So, I wanted to just open up to this team with, as we talk about the strategy, we talk about the importance of those signals as Brian mentioned, but then there’s also efficiency, operational scrutiny. So, I’d love to know from each of you as we talk about that, how do you feel necessarily about the transition from ’23 into ’24 and maybe a little bit about how you see either it does not have to be your company, I know we’re all from our own company, but what you are seeing into 2024.
And if it’s all right, we’ll just start with the same route that we went on the last one. So, we’ll start with Trinity, and then we’ll just kind of jump in. There’s no need to… Let’s just get into it. So, Trinity, why don’t you tell me a little bit about what you are seeing into 2024?
Trinity Nguyen:
So, I think from what we’re seeing right now is a lot of companies are making changes and ourselves included, there’s some kind of adapting some of the programs. So, a lot of the programs were used to be very predictable. Now, we have to make tweaks, diversifying within the programs to adapting to a new ways of people buying different priorities. And also, even the sales cycle also changes too. And then, the segments and different verticals.

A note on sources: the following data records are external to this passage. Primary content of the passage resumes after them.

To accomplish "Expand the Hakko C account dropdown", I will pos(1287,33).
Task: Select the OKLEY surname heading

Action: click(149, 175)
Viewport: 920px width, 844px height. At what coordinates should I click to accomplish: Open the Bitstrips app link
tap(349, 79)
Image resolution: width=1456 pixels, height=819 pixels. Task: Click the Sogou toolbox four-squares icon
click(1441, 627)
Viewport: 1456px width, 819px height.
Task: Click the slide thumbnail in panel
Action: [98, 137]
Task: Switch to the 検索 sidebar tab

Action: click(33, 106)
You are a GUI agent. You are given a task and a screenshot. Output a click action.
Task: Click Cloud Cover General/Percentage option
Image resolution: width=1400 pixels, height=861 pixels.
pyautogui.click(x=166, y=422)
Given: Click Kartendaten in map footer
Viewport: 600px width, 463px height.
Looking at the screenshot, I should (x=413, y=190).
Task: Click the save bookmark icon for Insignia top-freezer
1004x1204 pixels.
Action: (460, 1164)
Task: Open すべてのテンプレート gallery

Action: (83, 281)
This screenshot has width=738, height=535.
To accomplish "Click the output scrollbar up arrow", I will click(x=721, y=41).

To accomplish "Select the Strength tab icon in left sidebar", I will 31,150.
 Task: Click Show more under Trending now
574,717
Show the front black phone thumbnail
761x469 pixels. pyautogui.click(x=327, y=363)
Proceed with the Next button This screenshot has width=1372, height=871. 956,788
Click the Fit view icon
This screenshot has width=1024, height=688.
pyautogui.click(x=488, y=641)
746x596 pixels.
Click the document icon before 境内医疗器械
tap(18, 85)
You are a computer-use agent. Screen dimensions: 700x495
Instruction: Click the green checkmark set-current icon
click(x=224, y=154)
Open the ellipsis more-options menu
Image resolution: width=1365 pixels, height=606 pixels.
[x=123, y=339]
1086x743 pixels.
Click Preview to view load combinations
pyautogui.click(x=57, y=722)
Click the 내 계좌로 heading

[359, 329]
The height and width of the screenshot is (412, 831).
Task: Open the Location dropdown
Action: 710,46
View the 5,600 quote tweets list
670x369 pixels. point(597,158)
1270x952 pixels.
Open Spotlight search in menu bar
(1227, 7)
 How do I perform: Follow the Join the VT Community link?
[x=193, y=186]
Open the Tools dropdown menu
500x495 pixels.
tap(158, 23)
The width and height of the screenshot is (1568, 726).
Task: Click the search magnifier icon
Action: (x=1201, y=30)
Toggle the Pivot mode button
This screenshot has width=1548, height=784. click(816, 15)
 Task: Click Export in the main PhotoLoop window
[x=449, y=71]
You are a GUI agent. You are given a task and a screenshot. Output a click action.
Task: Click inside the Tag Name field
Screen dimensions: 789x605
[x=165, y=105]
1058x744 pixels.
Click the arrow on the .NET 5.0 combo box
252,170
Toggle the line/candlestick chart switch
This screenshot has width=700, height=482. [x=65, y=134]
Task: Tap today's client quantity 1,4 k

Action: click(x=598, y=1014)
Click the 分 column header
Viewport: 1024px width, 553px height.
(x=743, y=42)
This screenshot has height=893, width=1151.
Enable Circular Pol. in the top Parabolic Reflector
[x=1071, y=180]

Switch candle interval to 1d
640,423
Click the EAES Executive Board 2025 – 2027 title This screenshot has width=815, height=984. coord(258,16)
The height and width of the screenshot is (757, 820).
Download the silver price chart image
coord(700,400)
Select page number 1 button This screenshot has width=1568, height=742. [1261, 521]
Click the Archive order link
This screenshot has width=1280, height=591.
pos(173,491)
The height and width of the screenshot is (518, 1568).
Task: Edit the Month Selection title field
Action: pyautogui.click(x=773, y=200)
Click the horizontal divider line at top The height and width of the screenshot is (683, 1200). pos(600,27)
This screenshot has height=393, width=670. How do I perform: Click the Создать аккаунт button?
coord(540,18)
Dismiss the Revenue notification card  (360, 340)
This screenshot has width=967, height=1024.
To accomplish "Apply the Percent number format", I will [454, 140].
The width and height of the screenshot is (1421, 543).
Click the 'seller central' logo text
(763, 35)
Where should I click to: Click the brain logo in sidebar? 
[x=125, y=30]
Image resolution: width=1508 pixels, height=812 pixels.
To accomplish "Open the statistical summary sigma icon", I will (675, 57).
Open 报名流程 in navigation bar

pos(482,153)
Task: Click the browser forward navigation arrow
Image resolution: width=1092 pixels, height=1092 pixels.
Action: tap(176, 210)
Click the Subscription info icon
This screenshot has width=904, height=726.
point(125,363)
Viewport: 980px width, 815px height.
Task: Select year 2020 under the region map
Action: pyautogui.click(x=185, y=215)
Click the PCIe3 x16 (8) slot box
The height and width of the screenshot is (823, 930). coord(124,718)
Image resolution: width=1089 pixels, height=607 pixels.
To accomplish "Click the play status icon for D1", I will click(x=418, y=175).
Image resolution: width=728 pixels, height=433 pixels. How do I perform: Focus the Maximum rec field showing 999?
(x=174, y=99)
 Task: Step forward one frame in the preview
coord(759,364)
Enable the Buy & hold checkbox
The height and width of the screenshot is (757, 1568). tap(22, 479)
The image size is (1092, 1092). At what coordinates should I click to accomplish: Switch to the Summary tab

So, there are a lot of micro changes or tweaking that we’re doing internally and we’re seeing that with our customers, our partners and our prospects as well. So, in terms of sentiment, I would say this year is definitely the general sense is that it’s more optimistic than 2023. Having said that, I think a lot of it is coupled with the expectation whether the fed is going to reduce the rate or not.
So, I feel like right now talking about the second half of this year, I feel like there’s a lot more optimism or hopeful that the rate will drop a little bit and it’s a bit easier.
Matt Lyman:
Yeah, right.
Trinity Nguyen:
That’s just reality. But yeah, a lot of like a tweak and changing in strategy, and then that will influence how company decides to build or retain the tech stack.
Matt Lyman:
Sure. I mean, that the macroeconomic stuff always does make a huge impact on that, right? Sarah, how about you?
Sarah McConnell:
Yeah, I think it’s a… I always like this question because especially the word club where it’s like, “Oh, it’s a struggle, but I’m determined to make it better.” I always think about this with pipeline generation. I think about this with go-to-market strategy as well is I have never talked to one person who’s like, “I’ve got it all figured out. Everything is moving, all cylinder is firing, I’ve got this 100% figured out.”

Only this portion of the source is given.